How Brave Will Spielberg’s Brave New World Be?

By Robert Moeller Published on May 11, 2015

Good news from The Hollywood Reporter for fans of classic science fiction:

The Emmy-winning team behind Syfy’s Taken is reuniting for another science fiction classic.

Steven Spielberg’s Amblin Television is adapting Aldous Huxley’s novel Brave New World as a scripted series for the NBCUniversal-owned cable network. ...

The piece continues:

First published in 1932, Brave New World will be adapted by writer Les Bohem, who penned Taken, which won the 2003 Emmy for best miniseries and racked up six other nominations. Amblin TV co-presidents Darryl Frank and Justin Falvey will executive produce alongside Bohem. The drama hails from Universal Cable Productions.

Most Americans (barely) read Huxley’s Brave New World for the first time at some point during junior high or high school. But the title has become one of those phrases in the popular vernacular that loses its meaning due to some combination of over-use and muddled understanding of what the book is actually about.

That’s what SparkNotes will do to your brain, kids!

I am excited to hear that such an interesting, important novel will be turned into a dramatic series. Despite the fact that American moviegoers and TV watchers are on the verge of “dystopian future” fatigue from the seemingly ceaseless waves of Mockingjays and zombies roaming the pop-culture landscape, there is a reason that Brave New World is considered a classic: it is better than those other things.

While the technical and aesthetic components of the end product for this SyFy Channel project have yet to be seen, we can say a word or two about the ideology of Brave New World and the irony of Hollywood’s inability to move past their politics.
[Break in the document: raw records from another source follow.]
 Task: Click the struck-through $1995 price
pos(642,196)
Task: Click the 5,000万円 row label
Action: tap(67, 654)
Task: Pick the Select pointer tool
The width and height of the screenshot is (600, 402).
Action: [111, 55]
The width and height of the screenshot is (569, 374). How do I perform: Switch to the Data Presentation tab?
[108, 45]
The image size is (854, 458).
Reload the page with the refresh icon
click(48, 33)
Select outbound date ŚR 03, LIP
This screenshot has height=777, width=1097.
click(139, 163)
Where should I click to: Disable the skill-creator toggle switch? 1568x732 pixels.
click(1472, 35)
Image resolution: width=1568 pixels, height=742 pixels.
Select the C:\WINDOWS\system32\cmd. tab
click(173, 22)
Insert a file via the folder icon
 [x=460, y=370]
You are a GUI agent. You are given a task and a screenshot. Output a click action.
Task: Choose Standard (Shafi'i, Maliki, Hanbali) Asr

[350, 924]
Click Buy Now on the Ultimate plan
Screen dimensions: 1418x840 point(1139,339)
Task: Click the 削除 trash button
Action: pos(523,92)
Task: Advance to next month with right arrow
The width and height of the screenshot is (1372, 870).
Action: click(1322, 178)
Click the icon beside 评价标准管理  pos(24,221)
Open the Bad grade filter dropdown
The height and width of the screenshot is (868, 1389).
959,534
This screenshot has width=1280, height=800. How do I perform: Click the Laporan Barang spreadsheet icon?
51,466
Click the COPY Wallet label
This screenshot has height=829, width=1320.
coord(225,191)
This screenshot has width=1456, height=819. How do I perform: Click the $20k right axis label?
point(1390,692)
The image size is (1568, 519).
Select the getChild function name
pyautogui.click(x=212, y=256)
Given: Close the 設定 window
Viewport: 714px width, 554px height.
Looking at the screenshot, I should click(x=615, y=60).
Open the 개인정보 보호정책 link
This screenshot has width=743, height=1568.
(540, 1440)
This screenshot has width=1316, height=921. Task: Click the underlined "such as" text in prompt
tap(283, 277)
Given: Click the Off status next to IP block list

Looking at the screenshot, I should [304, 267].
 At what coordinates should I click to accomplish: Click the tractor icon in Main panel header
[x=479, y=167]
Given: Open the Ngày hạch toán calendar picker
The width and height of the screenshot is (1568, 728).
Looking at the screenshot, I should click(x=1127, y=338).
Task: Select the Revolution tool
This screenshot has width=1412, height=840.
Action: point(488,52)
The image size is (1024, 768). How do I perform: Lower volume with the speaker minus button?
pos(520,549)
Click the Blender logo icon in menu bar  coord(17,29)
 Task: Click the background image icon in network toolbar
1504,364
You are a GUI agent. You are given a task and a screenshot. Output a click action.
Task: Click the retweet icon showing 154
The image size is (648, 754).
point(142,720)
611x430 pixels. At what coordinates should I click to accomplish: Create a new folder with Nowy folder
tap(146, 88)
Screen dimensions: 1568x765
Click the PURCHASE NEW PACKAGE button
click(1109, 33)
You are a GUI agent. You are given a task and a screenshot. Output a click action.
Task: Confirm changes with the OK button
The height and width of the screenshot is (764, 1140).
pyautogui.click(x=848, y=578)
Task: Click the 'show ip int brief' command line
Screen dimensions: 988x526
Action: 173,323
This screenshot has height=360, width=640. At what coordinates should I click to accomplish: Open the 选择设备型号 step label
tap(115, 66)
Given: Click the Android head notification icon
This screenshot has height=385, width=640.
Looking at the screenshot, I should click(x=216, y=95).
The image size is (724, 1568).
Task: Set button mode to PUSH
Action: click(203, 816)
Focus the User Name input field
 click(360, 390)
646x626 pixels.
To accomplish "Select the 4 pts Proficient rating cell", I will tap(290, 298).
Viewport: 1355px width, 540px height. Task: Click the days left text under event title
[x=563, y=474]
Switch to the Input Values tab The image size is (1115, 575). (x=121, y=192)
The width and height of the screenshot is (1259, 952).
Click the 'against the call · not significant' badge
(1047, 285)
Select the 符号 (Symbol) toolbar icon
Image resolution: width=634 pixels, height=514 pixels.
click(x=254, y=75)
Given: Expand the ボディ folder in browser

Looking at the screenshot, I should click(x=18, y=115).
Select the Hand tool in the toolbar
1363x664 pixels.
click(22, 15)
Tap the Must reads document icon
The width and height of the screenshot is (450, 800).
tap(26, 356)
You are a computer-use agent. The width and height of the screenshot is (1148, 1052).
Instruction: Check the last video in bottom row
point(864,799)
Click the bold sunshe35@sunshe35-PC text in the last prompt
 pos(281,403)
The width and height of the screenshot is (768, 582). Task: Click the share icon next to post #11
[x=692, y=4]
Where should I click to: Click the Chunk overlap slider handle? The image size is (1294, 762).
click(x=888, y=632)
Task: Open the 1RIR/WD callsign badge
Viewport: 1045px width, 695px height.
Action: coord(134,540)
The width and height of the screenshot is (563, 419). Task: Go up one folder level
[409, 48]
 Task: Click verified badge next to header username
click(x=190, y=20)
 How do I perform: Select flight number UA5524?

The most creative today consistently fail to learn important lessons about history, government and society from the most creative artists of previous generations.

Steven Spielberg is among the most influential people in the country today. Not only is he a top dog in Tinsel Town when it comes to film and television projects, but the guy also helps more entertainment industry money land in the hands of progressive politicians and activist groups than nearly any other celebrity. It is unfair to force Spielberg to stand for all that you or I might not like about the values Hollywood promotes, so let us instead simply compare and contrast the type of society Huxley imagined in Brave New World with the socio-economic, political and cultural values of modern Hollywood progressives generally.

In Brave New World, it is the year 2540. Judeo-Christian religion has been all-but banned and is held in utter contempt. Human lives are designed in a laboratory and any “imperfect” embryos are aborted. The private life (and conscience) of citizens is considered dangerous and unhealthy. Everything is public and everything is political. As an extension of this, sex is an open and public act that is encouraged in children as young as six or seven years old. The population is given a legalized narcotic to keep people mellow and “all chilled out.” Things like ambition or entrepreneurial activity are prohibited and, for all intents and purposes, unnecessary. The concepts of a nuclear and extended family have been removed from the collective consciousness for fear that human beings might put the needs of those closest to them ahead of the State. So-called experts and bureaucrats rule the land.

Need I go on?

In no way am I claiming that Aldous Huxley would be a Tea Party conservative if he were still with us today, but the futuristic ailments of the society predicted in Brave New World read like the Facebook wall postings of your most liberal friend from high school. This is Nancy Pelosi’s political platform in narrative form. In a different format and context, these things would have the writers’ room at The Daily Show nodding in agreement.

I wonder what someone like Steven Spielberg thinks when he reads a book like Brave New World? I wonder if he and his team will be willing to fully explore all of the profound ideas contained in Huxley’s seminal work?

The question is larger than this one project. The frequent unwillingness of Hollywood to candidly examine the full gamut of emotions and ideas when it comes to dystopian stories like this is as routine and it is disappointing.

Why not equip a key character with a stinging monologue about the failures of socialism? Why not allow an extremely talented actor to portray a member of the clergy who is not a rapist or raging hypocrite? Why must they avoid scratching the surface of the horrors of key historical events like the 20th century revolutions in Russia and China?

If nothing else, the politics of many in Hollywood limit their story-telling abilities and options. Let’s hope SyFy’s Brave New World has the guts to bring to life Huxley’s bravely prophetic vision.